In conclusion, we found a relationship between lower testosterone levels and higher CSF p-Tau that was specific to APOE4 carriers. The specificity of this relationship to APOE4 carriers seemed to be driven by women. We replicated a consistent finding of higher p-Tau levels in women versus men at-risk for AD; however, this difference was eliminated after adjusting for testosterone. Results suggest that testosterone has a protective role against Tau particularly among APOE4 carriers, and that low testosterone levels that are more characteristic of women than men may predispose one to Tau.
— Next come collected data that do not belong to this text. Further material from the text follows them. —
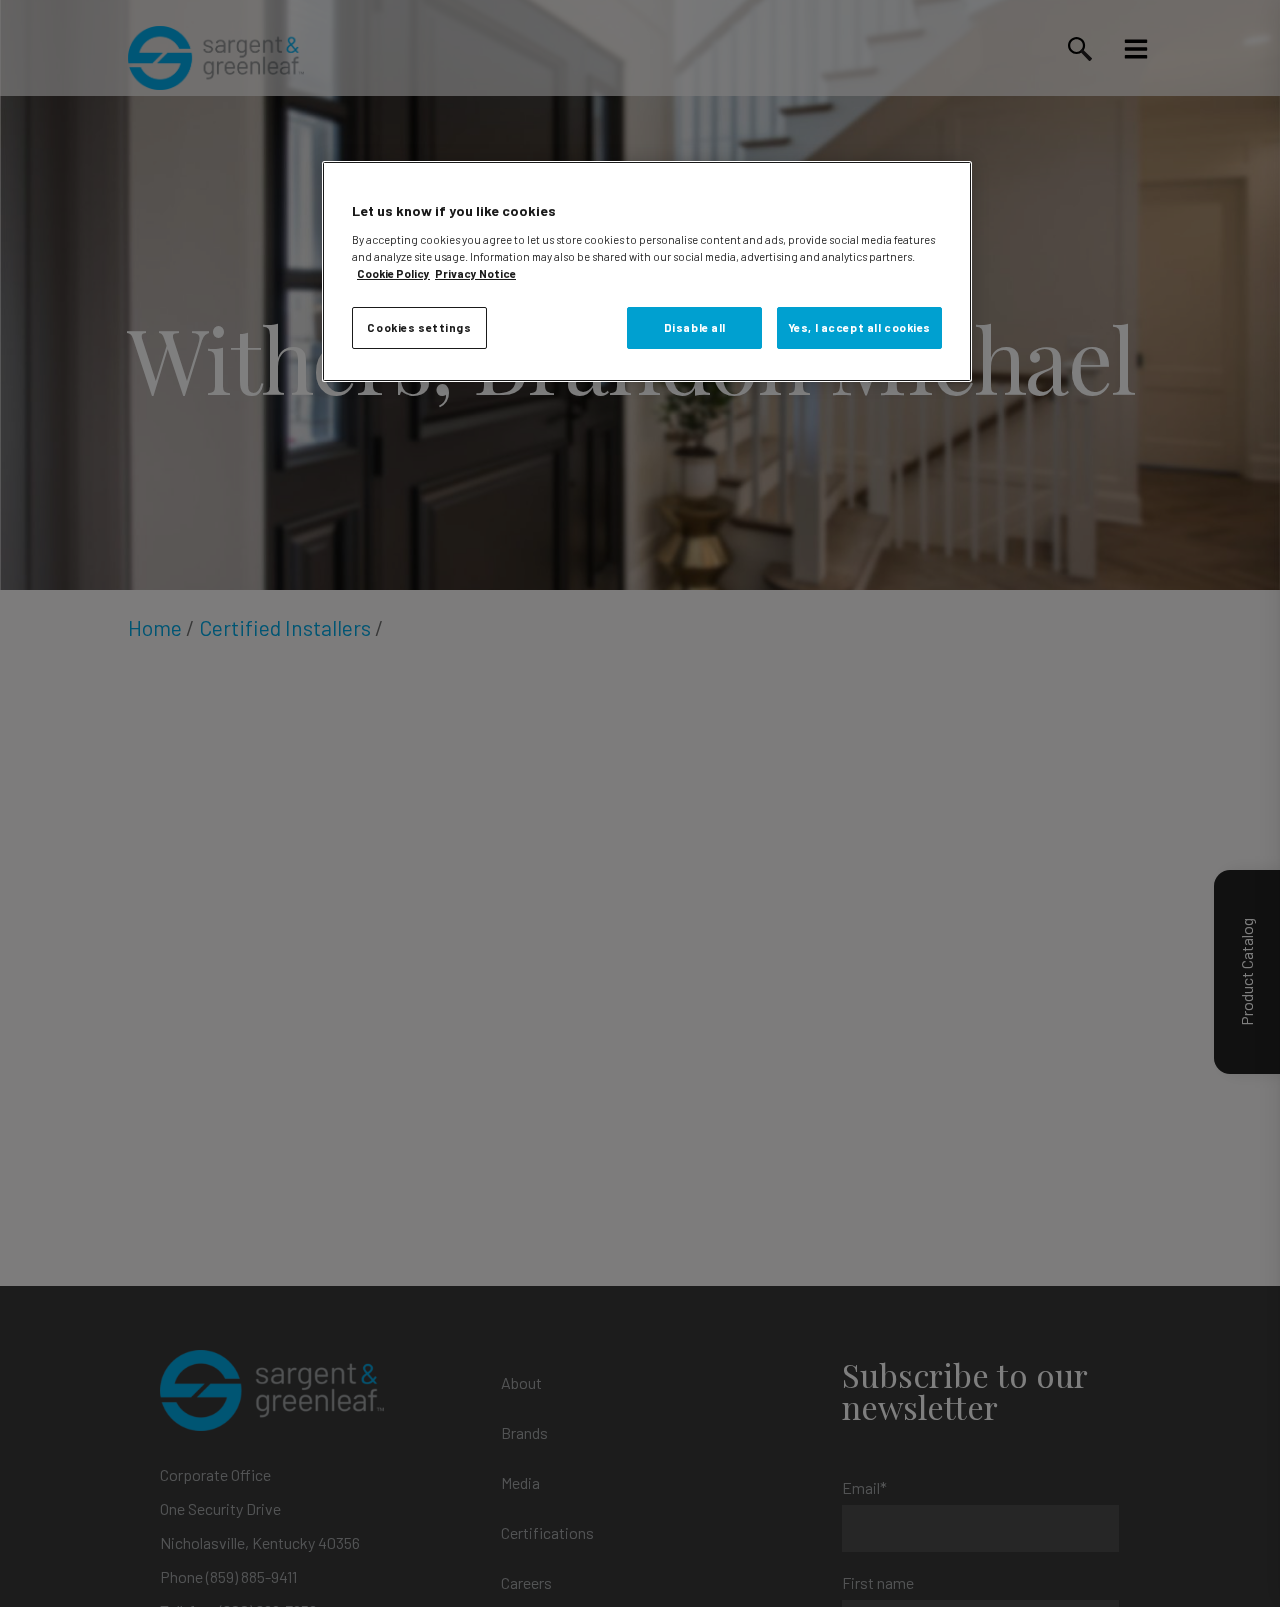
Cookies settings (419, 326)
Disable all (695, 326)
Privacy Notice (475, 272)
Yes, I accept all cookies (859, 326)
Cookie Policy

Perspectives and significance

Our findings inform a knowledge gap in our understanding of greater Tauopathy in women versus men on the AD trajectory and in the repeated demonstration of a stronger APOE4 effect in women. Our findings may also help to enlighten disparities in the literature regarding an APOE4 and Tau relationship. This study represents a call to researchers and clinicians that it is equally important to examine the effects of testosterone on AD-related outcomes in women as it is in men, if not more. Our findings stress the need to examine the effects of testosterone on AD-related outcomes in women in addition to men. Our findings have clinical relevance in that low testosterone is a potentially modifiable risk factor. Although numerous studies have investigated the effects of testosterone supplementation on cognitive function and AD risk with mixed findings (Wolf et al. 1999), very few studies have examined the effects of testosterone supplementation in women and with regard to APOE4 status. Follow-up studies should investigate (a) the association between testosterone levels and cortical Tau as measured by PET, (b) the effect of testosterone supplementation on Tau burden, and (c) the mediating role of neuroinflammation in the testosterone and Tau link.